Firewheel weekend
June 28, 2015
Not a lot going on this weekend, which was nice. I decided to finish a project I'd set aside when I got busy with work in the spring: tiling a firewheel, my favorite wildflower, on the side of a crappy old cinder block.
We'd been using this block to light our charcoal chimney, but I think I will promote it to a plant stand now that it's all fancy.
Mosaic projects always look a little shitty before you grout them. It's hard to visualize what will happen. Depending on the color you use, grouting can unify and gloss over imperfections or fragment the image and magnify your mistakes.
I was afraid using dark grout ran the risk of the latter, but hey, this is just a cinder block. The stakes are low. Still, looking at it covered with dull black goop made me nervous.
I like it, though! It highlights some things I'll do differently next time, but I think it gives it a nice, cartoony crispness.
I'm going to tile the other side with more or less the same image. Maybe I'll use red grout in the center up to the end of the orange part of the petals, just to see what happens.
This is all a test run for a much bigger project I have in mind.
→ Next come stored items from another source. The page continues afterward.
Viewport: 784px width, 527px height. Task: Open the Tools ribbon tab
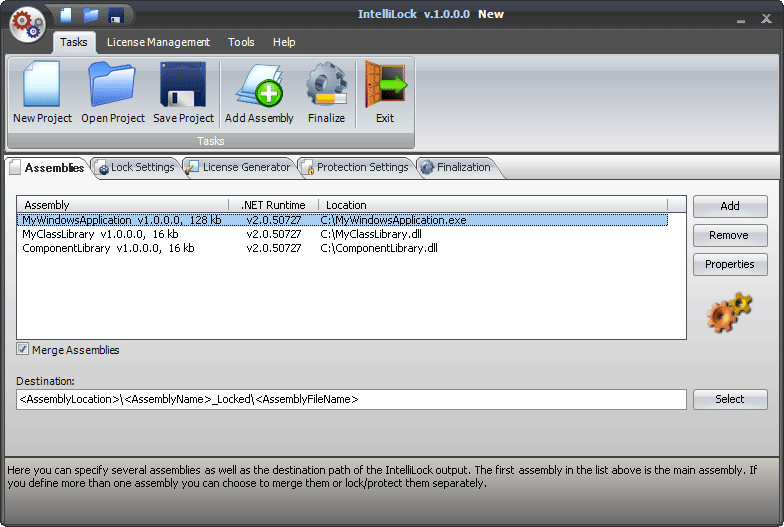pos(241,42)
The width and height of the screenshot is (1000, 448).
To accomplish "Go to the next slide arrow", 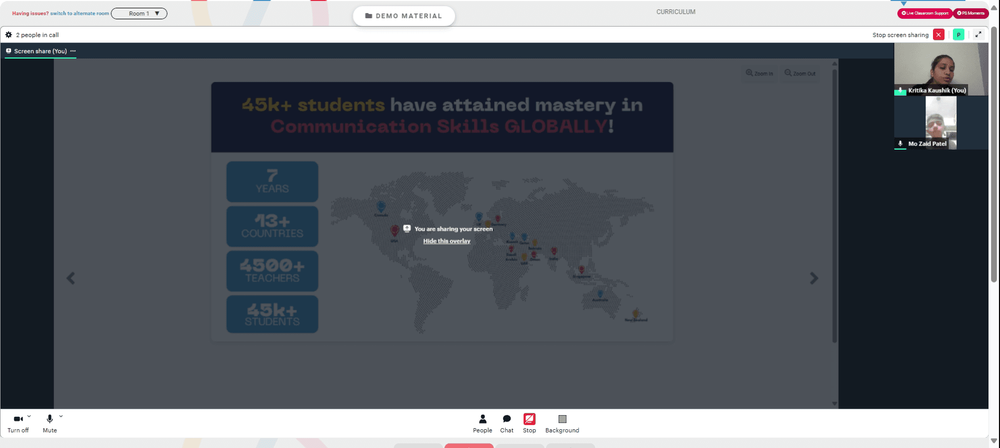I will [x=814, y=278].
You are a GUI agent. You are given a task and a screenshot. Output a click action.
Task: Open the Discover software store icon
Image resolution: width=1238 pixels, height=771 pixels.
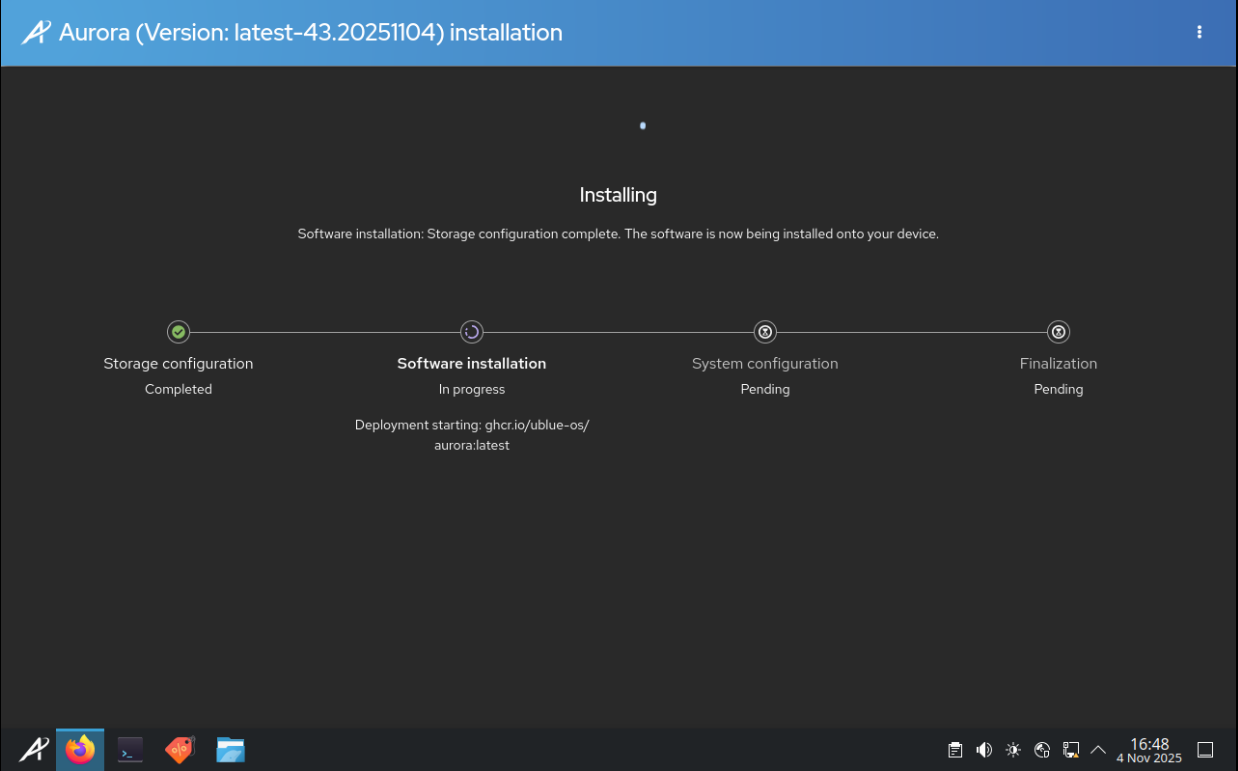[180, 749]

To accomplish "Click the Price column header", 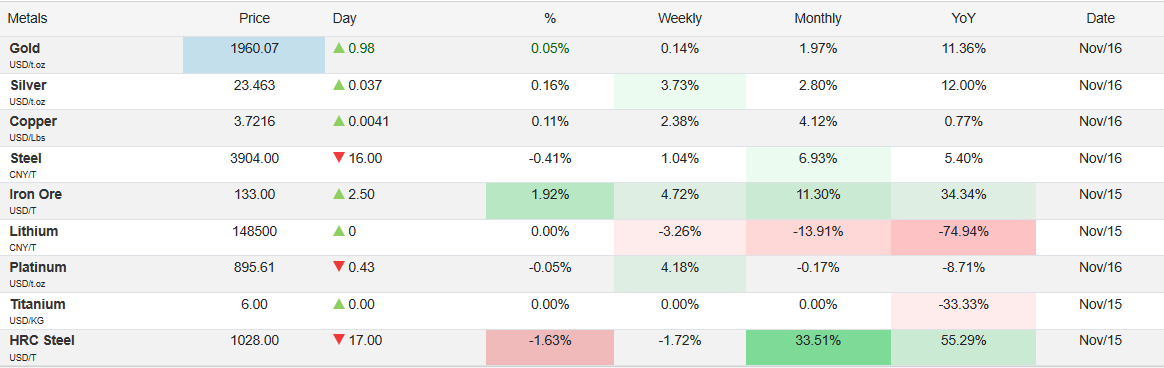I will point(254,19).
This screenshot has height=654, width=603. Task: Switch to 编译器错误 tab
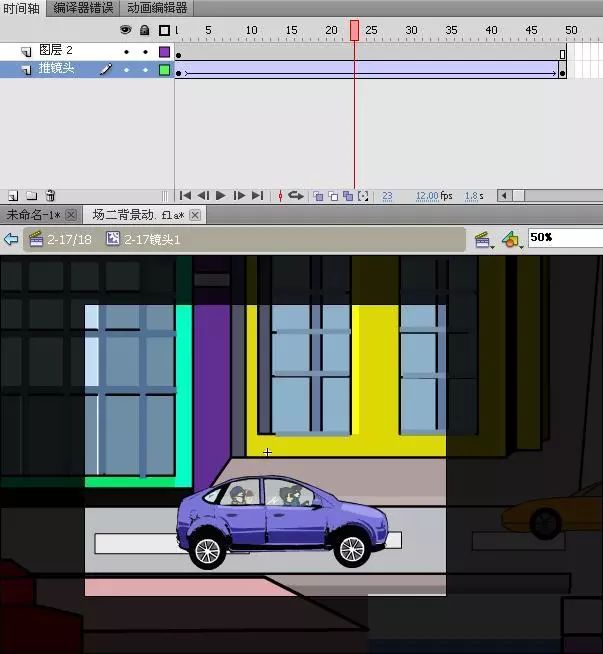(x=84, y=8)
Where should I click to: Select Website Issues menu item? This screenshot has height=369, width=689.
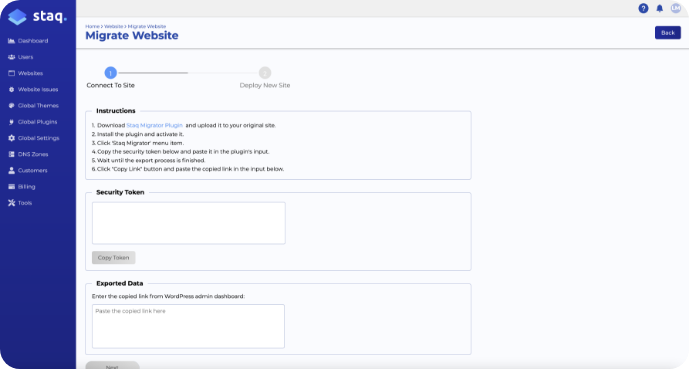coord(33,90)
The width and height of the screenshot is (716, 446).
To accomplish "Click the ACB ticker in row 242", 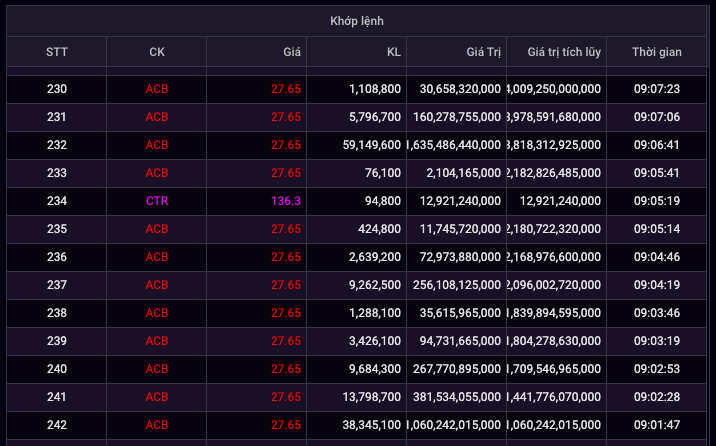I will pos(157,425).
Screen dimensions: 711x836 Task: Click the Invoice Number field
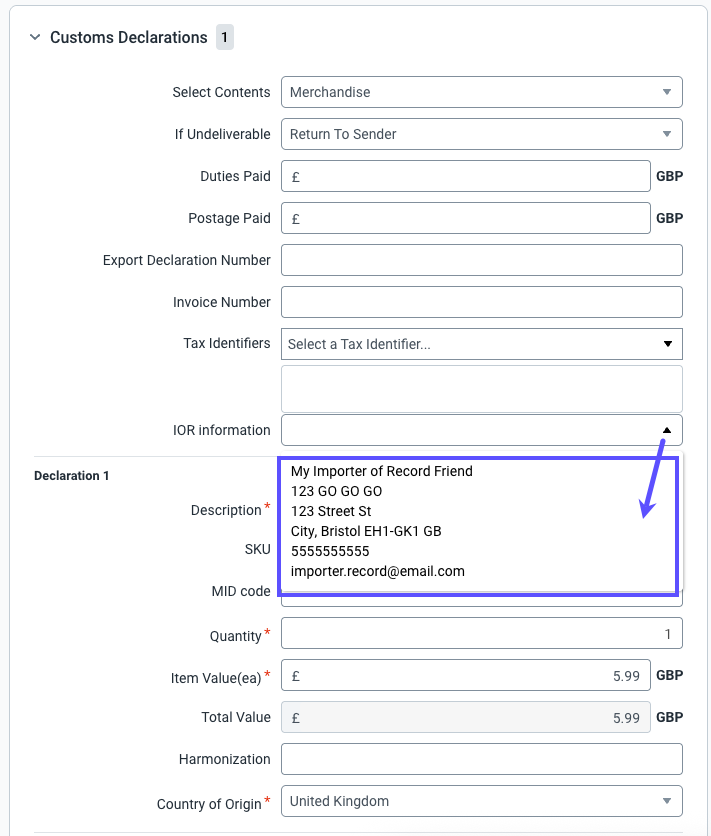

I plan to tile that dull, slanting concrete step with a firewheel explosion this fall. But that's going to take a lot of planning--and kneeling--so I want to get most of my mistakes out of the way now.
(I have no plans to tile Üter, although he often stays still enough for me to do it if I wanted.)
Here are some firewheels from real life. We have a strip of them in the front yard that reseeds itself every year, and I think it looks really hot. I worried that it might be boring to do a flower mosaic, but no way; firewheels are rad. They couldn't be boring if they tried.
Since I had firewheels on the brain, I pulled up the spent plants from this year's bloom and plucked the dried seed heads to separate out later. Sometimes I give seed packets to friends, but this year Eric and I plan to do some guerrilla wildflower planting. So if you see a random patch of firewheels next spring...it probably wasn't us; those things are everywhere in Austin.